Proprio nella sede della Fla gli esperti si sono dati appuntamento per fare luce sulla presenza di Tcdd al suolo a distanza di 43 anni. Un incontro più volte sollecitato dalle associazioni ambientaliste e dalle stesse amministrazioni comunali di Seveso, Cesano Maderno e Desio, non solo per un dovere di trasparenza, ma anche per dare risposte ai cittadini. A più riprese, del resto, sono state eseguite attività di campionamento e di analisi del terreno proprio per capire se si può ancora ritenere reale il pericolo di tossicità.

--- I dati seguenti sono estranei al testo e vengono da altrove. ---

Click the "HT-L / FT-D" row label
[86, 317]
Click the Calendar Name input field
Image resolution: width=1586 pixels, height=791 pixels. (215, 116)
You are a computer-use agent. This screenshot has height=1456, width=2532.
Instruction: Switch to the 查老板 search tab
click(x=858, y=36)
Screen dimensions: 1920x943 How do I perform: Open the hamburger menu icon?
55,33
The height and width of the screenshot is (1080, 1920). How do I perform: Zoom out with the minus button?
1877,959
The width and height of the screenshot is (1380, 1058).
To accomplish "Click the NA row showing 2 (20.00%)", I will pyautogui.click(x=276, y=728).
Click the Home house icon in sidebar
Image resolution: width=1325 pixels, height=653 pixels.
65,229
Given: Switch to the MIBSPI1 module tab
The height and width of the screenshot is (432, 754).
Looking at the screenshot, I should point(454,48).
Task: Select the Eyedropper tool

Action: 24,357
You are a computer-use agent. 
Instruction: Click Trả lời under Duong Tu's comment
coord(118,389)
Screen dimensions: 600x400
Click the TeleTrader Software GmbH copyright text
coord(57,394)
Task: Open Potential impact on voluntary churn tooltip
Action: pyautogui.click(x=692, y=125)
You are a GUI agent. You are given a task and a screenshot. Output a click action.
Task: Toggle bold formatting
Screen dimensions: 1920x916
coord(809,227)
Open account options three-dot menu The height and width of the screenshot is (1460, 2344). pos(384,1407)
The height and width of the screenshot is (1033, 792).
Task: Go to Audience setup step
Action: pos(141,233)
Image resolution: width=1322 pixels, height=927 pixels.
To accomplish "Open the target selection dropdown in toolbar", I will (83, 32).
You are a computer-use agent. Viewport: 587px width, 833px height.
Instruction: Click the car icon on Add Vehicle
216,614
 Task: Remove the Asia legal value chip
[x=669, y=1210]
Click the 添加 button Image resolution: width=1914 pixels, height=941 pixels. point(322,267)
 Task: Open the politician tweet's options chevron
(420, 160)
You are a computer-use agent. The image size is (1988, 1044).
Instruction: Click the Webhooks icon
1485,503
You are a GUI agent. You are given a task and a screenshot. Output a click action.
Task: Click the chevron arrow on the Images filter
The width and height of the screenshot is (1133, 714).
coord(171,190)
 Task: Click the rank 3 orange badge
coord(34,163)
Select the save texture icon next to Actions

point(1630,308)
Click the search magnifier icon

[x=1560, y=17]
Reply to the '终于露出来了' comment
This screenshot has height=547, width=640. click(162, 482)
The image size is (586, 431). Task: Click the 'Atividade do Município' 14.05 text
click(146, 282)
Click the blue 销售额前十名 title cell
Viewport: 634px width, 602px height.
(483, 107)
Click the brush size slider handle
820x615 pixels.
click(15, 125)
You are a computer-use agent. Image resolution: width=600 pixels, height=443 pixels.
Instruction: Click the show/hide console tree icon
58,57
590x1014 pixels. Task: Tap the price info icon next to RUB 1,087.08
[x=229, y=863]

“Abbiamo svolto l’indagine di valutazione del rischio residuo – ha spiegato l’ingegner Giuseppe Pastorelli della Fla – per la valutazione di eventuali misure da adottare in vista di pianificazioni territoriali e consumo di suolo”. Con una precisazione: non uno studio finalizzato alla realizzazione di Pedemontana. Il tema dell’autostrada, al contrario, è stato un supporto per la nuova analisi. “Siamo partiti da una ricognizione dei dati esistenti – ha aggiunto Pastorelli – per capire dove mettere i punti di campionamento. Con una particolare attenzione alla zona B per un motivo molto semplice: mentre la zona A, quella più pesantemente colpita dal disastro dell’Icmesa, è già stata bonificata, nella zona B non si è intervenuti in modo altrettanto deciso. Ai dati storici abbiamo messi insieme quelli dei campionamenti di Pedemontana, ricavando un totale di 546 punti di campionamento”.
A questi sono stati sovrapposti mappe tematiche, che variano dal consumo di suolo ai nuovi Piani di governo del territorio approvati dai Comuni, andando soprattutto a focalizzare l’attenzione sulle aree verdi: “In quelle – ha commentato Pastorelli – del resto non c’è stata movimentazione di terreno. Il risultato, alla fine, è stato quello di individuare 30 punti su cui abbiamo eseguito indagini entro i primi trenta centimetri di terreno. Non siamo andati più in profondità, perché su quei terreni non sono previsti scavi e, pertanto, abbiamo potuto esaminare le aree più a contatto con i cittadini”.
Il risultato è stato molto chiaro: nel cinquanta per cento dei punti analizzati della zona B si è riscontrato il superamento della soglia di diossina, mentre per la zona R il dato è solo del 15 per cento. Risultati di fatto analoghi a quelli dei campionamenti effettuati da Pedemontana.
Dall’analisi emergono altre due indicazioni: secondo gli scienziati dal verde pubblico e dagli orti urbani non si ricavano elementi di preoccupazione. Il livello di inquinamento (10 picogrammi per metro cubo) è tutto sommato pari a quello delle zone industrializzate (9 picogrammi). Per la Commissione Europea il limite accettabile è fino a 14 picogrammi.
La seconda indicazione emersa, tuttavia, fa riflettere. Se per l’uomo la diossina è tollerabile, il discorso cambia relativamente al consumo dei prodotti della terra. Chi ha l’orto domestico e al suo pranzo aggiunge ogni tanto qualche prodotto, non rischia nulla. Chi, invece, basa le sue abitudini alimentari su un consumo intensivo dei suoi prodotti, sappia che non ci sono certezze o rassicurazioni per il suo stato di salute.
“Sarà la nuova frontiera degli studi da compiere – è stato il commento di Pastorelli – visto che nello studio del 2003 ci si è basati sulla letteratura scientifica. Sarebbe stato impensabile ai tempi procedere diversamente, perché non c’erano né i tempi né i soldi per una sperimentazione di questo tipo. A oggi posso dire che le considerazioni sull’utilizzo saltuario dei prodotti restano valide, il resto è un discorso da approfondire”.